4. Unlike C bitfield numbering (which varies based on endianness of target
platform) we'll always number fields in little-endian order; that is, "byte
a:1, b:7" (at address x) would be extracted with the expressions "loadByte
(x) & 1" and "loadByte(x) >> 1", respectively. This is LE-centric, but has
the nice property that bit 0 of a byte, short, int, or long is extracted
with the same operation (x & 1), and so on.

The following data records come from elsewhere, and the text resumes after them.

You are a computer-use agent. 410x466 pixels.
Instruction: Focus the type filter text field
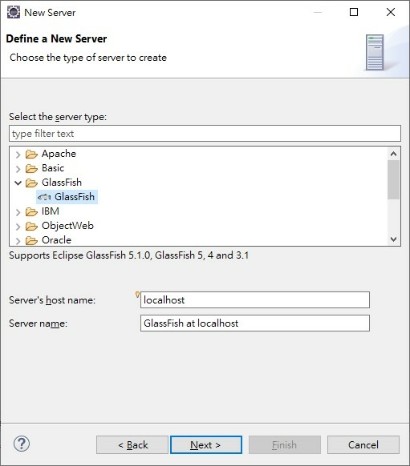pyautogui.click(x=205, y=134)
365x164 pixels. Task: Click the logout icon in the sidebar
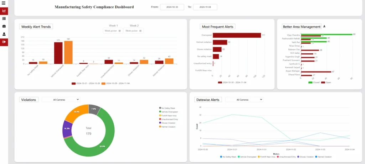[4, 42]
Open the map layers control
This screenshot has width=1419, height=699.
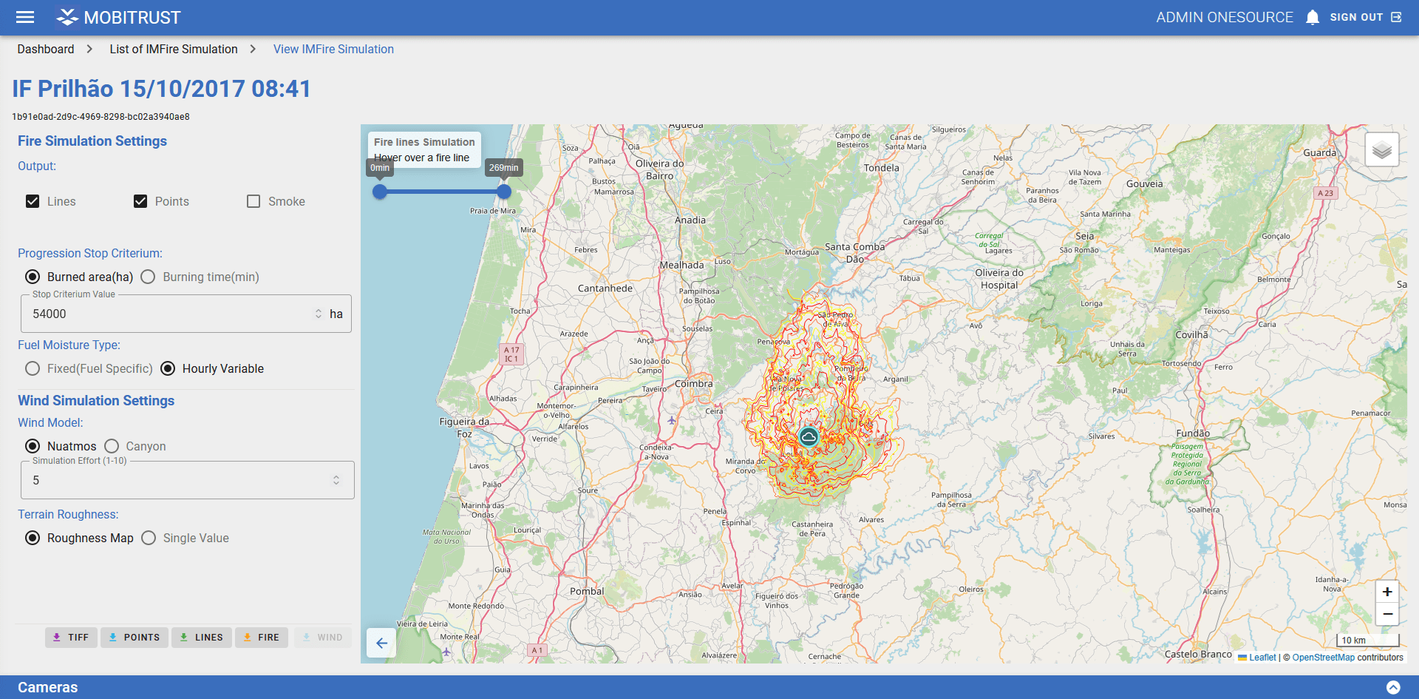tap(1381, 150)
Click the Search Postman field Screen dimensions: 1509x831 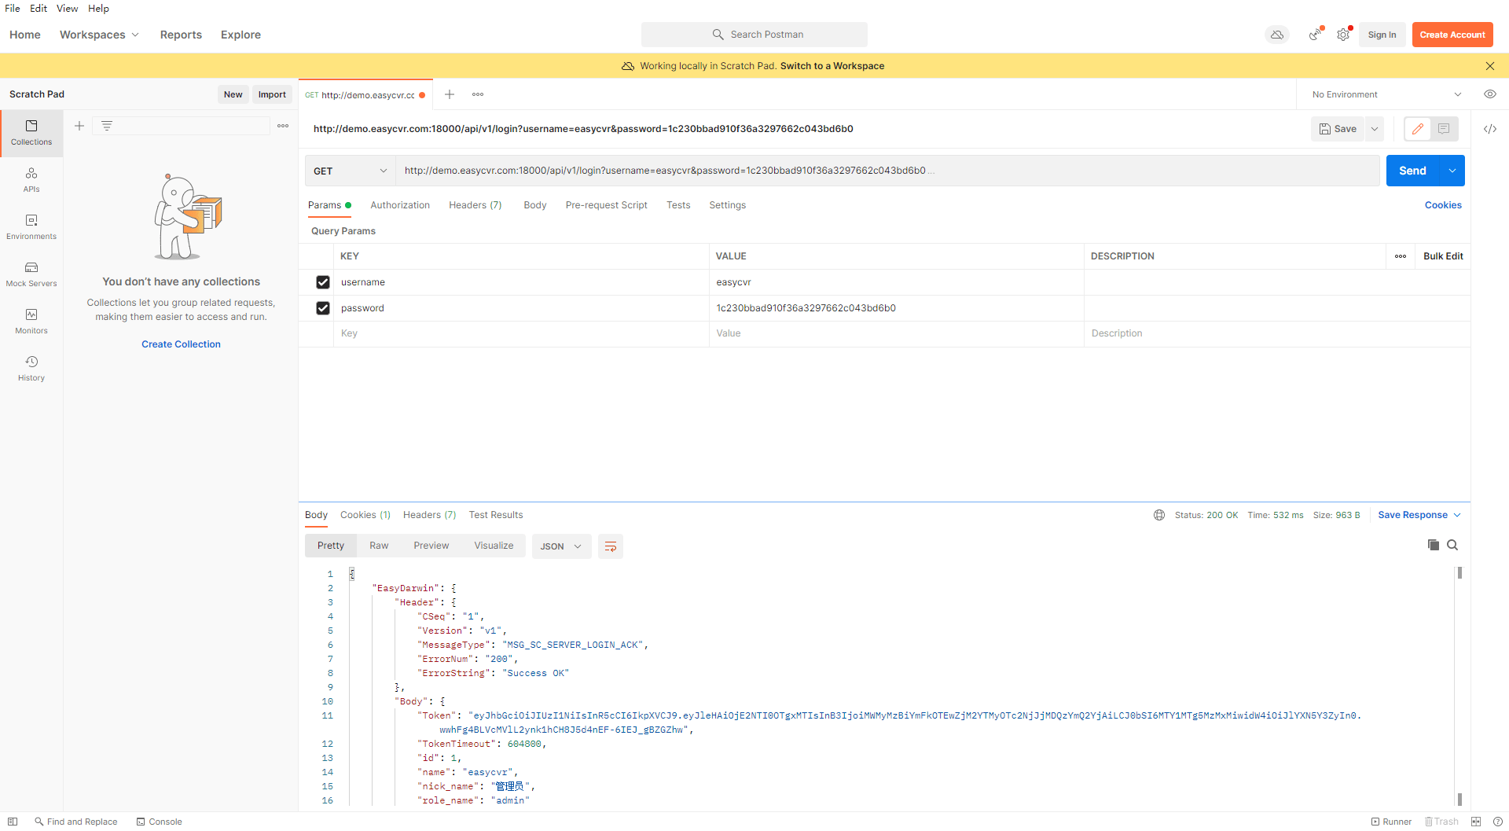[755, 35]
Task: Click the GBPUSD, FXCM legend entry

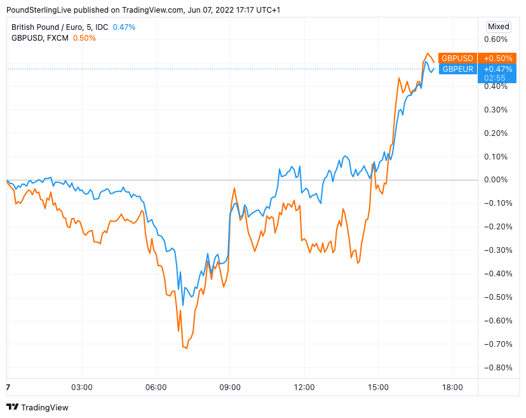Action: [40, 38]
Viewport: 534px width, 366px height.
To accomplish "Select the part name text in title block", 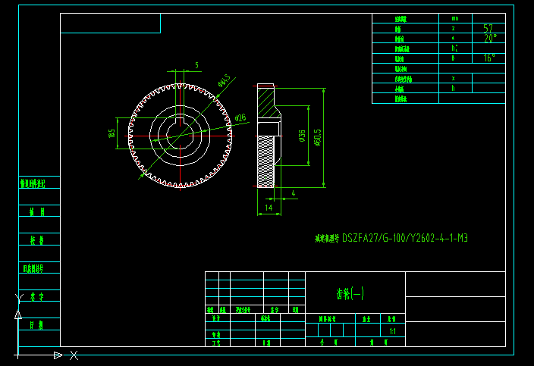I will (350, 293).
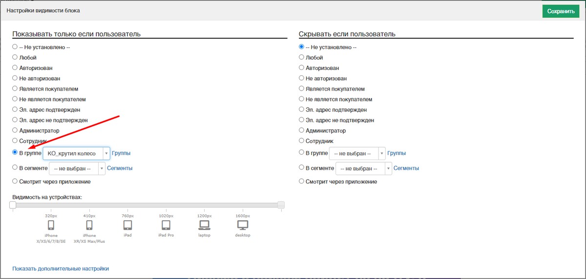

5. A container is a sequence of one or more adjacent fields. Changing a
field in a container will not change fields of other containers. Container
sizes must be a multiple of 8bits. There is no upper limit to the size of a
container. A container does not require a name. A container can not be
larger than the enclosing layout. The sizes of all the containers in a
layout must add up to the size of the enclosing layout. Accessors are only
generated for named containers.

6. Default alignment is the size of the largest container in the layout
rounded up to 2^n bits. In the case of arrays the container element size is
considered.

Type Information Specification:
The following describes how native data is associated with Java Types.
First we will begin by defining the Base Layout Classes.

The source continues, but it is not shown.